On a day wickets fell in a heap — 16 altogether — it was difficult to pinpoint a specific contest-altering moment. Yet, there were moments that influenced a helter-skelter day in Christchurch.
Moment 1: Mohammad Shami vs Tom Latham
The most dangerous batsman on the day was Tom Latham, who showed resolve and application to complete his half-century, before being undone by a Mohammed Shami peach. The Indian seamer, in a terrific forenoon spell, kept bowling in the corridor, making the ball shape into the southpaw. But the bounce in the surface meant that Latham could leave the ball on length. Then Shami snuck in his skidder, a similarly-pitched delivery to previous ones, but rather than climbing onto the batsman, it skidded on at a lower trajectory. Latham shouldered arms, only to see his stumps rattled.

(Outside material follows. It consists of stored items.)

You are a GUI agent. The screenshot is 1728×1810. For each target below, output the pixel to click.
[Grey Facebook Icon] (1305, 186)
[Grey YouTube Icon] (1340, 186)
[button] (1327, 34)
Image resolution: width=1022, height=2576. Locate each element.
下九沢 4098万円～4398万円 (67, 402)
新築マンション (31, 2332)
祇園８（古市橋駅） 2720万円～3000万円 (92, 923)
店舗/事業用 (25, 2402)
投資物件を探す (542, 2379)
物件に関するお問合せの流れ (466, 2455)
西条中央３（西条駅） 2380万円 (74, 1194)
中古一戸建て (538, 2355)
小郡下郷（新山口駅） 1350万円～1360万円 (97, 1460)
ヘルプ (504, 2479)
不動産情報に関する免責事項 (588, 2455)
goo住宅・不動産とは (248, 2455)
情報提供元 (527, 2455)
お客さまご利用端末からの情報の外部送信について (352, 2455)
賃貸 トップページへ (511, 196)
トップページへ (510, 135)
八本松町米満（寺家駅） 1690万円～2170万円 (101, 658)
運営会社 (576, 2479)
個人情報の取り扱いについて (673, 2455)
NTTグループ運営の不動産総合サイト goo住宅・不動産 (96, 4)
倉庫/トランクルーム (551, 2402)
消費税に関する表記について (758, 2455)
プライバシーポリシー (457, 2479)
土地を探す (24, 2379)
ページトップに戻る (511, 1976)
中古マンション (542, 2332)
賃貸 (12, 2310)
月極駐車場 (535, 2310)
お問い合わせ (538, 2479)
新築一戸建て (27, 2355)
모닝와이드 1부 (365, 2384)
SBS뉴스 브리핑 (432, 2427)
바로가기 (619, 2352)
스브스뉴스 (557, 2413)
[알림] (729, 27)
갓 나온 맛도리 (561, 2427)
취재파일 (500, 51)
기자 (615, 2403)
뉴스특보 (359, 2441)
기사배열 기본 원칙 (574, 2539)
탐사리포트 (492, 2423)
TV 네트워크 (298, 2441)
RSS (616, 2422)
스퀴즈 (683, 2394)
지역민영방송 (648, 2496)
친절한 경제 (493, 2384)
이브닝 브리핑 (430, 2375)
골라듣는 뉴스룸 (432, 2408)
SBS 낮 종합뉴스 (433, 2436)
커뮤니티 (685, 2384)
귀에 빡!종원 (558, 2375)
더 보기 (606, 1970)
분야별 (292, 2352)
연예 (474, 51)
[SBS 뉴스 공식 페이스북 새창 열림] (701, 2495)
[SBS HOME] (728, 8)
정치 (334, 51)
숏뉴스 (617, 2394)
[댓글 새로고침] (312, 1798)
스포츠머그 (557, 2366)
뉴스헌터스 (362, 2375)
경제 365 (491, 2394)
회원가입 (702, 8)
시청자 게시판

Moment 2: Ravindra Jadeja’s ‘catch of the decade’
Misjudged catches can look more spectacular than they actually are. As soon as Neil Wagner skied the ball towards deep square-leg, Jadeja began sprinting towards it, but soon realised that he had sort of over-reached it. But he made no fuss, just arched his body like a rainbow, flung backward and stretched his left-hand at the ball. Like an adhesive, it just stuck in his palms. A superb piece of athleticism and agility of mind. Realising that he had misjudged the catch, Jadeja made quick amends by virtue of his elasticity. It came at a crucial juncture of the match when Wagner and Kyle Jamieson had brought up the second-highest partnership for New Zealand in the innings and were eating into India’s first innings total.
Moment 3: Trent Boult vs Cheteshwar Pujara
Arguably the most important strike of the day. India’s lone flickering hope in the second innings was Cheteshwar Pujara. He was batting untroubled, taking India to safety without further dentures. Then came Trent Boult, for his final burst of the evening. The ball, until then, had done nothing untoward. There was movement, but not disconcerting. But Boult produced a moment of magic. He came around the wicket, and from wide of the crease cajoled the ball to seam noticeably into Pujara. The latter had sized up the angle but did not factor in the movement. He tried to defend, but the space between bat and pad was adequate for the ball to sneak in and disfigure his stumps.